- **EXERCISE DIRECTIONS**: Copy out, from the entries below, each line that holds the string "خارجية".

- **GIVEN DATA**:
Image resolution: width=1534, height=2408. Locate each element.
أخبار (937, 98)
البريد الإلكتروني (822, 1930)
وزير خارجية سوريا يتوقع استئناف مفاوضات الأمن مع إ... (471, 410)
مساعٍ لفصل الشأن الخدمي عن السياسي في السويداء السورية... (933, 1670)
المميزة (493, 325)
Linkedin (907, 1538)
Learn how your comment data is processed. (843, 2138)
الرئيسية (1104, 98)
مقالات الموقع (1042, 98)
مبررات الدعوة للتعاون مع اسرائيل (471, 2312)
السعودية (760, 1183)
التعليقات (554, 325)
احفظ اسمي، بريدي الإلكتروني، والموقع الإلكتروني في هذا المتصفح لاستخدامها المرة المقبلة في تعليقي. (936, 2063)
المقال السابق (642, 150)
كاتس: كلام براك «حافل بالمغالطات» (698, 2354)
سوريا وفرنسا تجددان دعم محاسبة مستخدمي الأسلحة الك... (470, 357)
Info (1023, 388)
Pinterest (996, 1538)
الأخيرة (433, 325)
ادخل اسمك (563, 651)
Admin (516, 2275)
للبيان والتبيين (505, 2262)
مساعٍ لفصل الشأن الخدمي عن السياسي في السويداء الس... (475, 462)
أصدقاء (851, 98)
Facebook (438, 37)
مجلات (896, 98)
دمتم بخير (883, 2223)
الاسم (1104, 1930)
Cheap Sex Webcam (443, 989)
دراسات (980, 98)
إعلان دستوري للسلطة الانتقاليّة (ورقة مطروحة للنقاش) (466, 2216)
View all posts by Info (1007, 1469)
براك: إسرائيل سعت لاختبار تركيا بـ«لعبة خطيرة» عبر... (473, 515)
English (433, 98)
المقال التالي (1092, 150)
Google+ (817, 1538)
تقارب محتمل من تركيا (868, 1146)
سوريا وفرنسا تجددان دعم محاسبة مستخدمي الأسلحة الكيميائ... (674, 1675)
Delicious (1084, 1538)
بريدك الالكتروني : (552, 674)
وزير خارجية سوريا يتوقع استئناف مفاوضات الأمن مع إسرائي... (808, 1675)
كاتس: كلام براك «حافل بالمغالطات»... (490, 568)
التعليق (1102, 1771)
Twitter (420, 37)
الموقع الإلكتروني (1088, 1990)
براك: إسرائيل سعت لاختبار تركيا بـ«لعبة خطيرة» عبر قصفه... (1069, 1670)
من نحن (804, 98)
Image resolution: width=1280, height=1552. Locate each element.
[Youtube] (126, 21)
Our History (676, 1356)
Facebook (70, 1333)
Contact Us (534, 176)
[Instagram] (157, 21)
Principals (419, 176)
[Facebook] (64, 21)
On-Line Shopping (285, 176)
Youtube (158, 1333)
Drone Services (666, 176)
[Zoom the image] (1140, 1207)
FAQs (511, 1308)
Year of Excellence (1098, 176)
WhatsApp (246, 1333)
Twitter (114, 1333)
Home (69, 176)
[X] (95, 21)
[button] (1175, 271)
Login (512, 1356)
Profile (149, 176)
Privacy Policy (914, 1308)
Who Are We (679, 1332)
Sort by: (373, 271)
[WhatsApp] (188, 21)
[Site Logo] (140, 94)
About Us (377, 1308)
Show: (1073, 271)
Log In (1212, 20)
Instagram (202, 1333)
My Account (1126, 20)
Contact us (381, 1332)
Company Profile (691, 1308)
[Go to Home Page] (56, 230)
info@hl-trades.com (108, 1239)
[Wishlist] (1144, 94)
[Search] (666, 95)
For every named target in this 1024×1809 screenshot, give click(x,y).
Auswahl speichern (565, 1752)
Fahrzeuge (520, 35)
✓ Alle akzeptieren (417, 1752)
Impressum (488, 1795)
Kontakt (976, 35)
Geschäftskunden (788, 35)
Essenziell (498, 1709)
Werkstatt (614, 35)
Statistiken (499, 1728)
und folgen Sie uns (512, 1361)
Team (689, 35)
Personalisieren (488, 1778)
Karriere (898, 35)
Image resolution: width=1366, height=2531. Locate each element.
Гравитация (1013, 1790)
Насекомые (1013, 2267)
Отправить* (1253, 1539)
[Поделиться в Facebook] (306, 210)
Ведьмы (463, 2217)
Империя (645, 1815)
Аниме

- **EXERCISE RESULT**:
وزير خارجية سوريا يتوقع استئناف مفاوضات الأمن مع إ... (471, 410)
وزير خارجية سوريا يتوقع استئناف مفاوضات الأمن مع إسرائي... (808, 1675)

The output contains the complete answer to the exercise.